Mi sembrano, invece, molto pertinenti i rilievi critici sui pensatori liberali messi a confronto con Croce. Mi limito a ricordare quello sul fondo di cartesianesimo che permane nel pensiero di Hayek: «l’idea o concezione di un ente-sostanza ultimo, in sé concluso, inconcusso e indivisibile (in-dividuo) appunto» al quale si contrappone che «ognuno di noi è un centro di forze in equilibrio precario e provvisorio (e questo già di per sé è garanzia di antiperfezionismo, un insieme contingente di relazioni con gli altri e con il mondo». Ma ancor di più trovo convincente l’estromissione dal liberalismo di teorici come John Rawls, Ronald Dworkin, Jurgen Habermas – per non parlare dei falsi liberali come i fautori della proliferazione dei diritti alla Stefano Rodotà o i paladini dei beni comuni alla Salvatore Settis. Il costruttivismo della teoria rawlsiana della giustizia, per Ocone, rappresenta «uno dei più coerenti e radicali tentativi di riproporre e rialitare la metafisica classica» impegnando gli uomini alla ricerca di una impossibile giustizia oggettiva che costringa all’accordo razionale.

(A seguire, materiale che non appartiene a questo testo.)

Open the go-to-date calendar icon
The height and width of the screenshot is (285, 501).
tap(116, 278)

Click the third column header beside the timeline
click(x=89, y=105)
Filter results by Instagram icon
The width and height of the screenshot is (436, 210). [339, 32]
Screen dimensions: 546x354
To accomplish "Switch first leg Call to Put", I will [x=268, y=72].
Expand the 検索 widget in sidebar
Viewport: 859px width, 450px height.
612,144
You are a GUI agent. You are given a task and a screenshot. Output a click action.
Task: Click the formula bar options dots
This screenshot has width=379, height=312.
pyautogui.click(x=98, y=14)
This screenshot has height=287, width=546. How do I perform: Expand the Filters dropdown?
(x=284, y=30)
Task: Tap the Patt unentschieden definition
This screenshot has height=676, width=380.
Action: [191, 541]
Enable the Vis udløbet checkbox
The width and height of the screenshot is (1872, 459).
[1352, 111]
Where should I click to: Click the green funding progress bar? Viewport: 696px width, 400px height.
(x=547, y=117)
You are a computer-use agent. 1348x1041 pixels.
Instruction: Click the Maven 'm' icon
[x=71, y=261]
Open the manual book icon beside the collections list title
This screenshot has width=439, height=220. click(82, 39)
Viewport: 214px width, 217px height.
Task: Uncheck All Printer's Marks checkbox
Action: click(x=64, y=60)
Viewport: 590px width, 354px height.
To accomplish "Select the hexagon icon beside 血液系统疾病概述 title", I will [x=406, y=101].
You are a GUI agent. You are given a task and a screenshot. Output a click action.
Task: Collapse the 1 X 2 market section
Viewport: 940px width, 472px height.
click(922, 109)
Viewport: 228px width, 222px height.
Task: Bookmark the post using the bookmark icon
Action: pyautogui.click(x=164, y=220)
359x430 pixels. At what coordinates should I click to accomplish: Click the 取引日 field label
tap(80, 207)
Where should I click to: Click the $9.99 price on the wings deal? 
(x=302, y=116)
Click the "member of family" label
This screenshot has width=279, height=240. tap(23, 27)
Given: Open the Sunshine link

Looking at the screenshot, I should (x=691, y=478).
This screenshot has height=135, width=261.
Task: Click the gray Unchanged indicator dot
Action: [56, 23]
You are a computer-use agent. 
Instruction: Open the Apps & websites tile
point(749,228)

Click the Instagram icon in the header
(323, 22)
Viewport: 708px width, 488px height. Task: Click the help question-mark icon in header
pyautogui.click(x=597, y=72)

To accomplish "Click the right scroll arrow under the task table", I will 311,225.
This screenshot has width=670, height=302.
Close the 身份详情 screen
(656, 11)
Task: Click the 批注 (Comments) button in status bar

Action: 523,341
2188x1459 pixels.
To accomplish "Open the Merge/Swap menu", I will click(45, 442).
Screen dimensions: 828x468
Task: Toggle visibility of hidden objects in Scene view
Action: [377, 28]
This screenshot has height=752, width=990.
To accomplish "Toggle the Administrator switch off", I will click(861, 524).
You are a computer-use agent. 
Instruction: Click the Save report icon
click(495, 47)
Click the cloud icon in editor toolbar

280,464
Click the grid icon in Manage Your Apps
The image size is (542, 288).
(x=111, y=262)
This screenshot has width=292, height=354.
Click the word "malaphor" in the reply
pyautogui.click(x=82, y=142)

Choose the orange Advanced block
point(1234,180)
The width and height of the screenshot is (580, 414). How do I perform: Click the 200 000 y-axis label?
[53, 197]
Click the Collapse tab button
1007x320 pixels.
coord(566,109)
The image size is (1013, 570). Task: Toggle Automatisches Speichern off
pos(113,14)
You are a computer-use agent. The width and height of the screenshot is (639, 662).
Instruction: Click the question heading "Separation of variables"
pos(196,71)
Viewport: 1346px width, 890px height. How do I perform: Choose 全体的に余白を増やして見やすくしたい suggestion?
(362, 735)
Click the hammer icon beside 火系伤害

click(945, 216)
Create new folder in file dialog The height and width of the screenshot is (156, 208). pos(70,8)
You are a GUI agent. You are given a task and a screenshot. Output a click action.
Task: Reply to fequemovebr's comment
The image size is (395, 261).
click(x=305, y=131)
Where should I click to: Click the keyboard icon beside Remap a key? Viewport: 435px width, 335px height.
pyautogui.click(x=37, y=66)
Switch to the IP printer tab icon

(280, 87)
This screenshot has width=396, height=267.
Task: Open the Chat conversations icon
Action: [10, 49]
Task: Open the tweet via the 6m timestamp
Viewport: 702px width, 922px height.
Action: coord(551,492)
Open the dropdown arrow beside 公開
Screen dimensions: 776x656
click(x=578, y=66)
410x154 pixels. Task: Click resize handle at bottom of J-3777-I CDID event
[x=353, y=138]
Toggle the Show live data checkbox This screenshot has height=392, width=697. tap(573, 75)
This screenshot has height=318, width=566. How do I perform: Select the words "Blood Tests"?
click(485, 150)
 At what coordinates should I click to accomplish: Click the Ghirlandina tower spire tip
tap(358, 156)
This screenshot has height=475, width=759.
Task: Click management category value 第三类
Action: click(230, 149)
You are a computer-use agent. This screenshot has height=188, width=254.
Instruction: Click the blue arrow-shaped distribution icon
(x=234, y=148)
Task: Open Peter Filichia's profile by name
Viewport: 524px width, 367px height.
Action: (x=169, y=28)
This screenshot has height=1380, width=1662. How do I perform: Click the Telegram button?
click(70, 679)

Riconosciuti gli indubbi pregi del libro di Ocone, va detto, però, che l’immanentizzazione e l’immersione nel sociale della filosofia crociana – quasi a voler riconciliare lo storicismo assoluto con la political culture dell’Istituto Bruno Leoni – lo porta a forzature come «la definizione o decostruzione dell’idea di Stato operata da Croce è stata tanto radicale da far impallidire i più tenaci critici odierni dello statalismo». difficile condividere un simile giudizio per chi ricordi lo scritto del 1933, Amore e avversione allo Stato: «Fermato il punto che lo Stato è indispensabile alla stessa vita morale come base sulla quale questa s’innalza e come materia che le si offre per l’opera a lei propria, che cos’altro può essere l’amore, l’amore vero e sincero allo Stato e alla politica se non l’amore al campo sul quale l’uomo morale, e con esso l’uomo del pensiero e dell’arte, lavorano, e sul quale solamente è data la gioia del lavoro? Si ama lo Stato come si ama il luogo dove viviamo, la natura che ci circonda, la nostra famiglia, i nostri amici e compagni, che sono tutti condizioni e oggetti dell’operosità a noi congeniale, e insieme del nostro dovere. Amore che non va disgiunto da affanni e dolori, ma che appunto per questo è amore, concordia discorde e discordia concorde». Antistatalismo?
* Articolo apparso su “Il Giornale” (Milano) del 3 marzo 2016.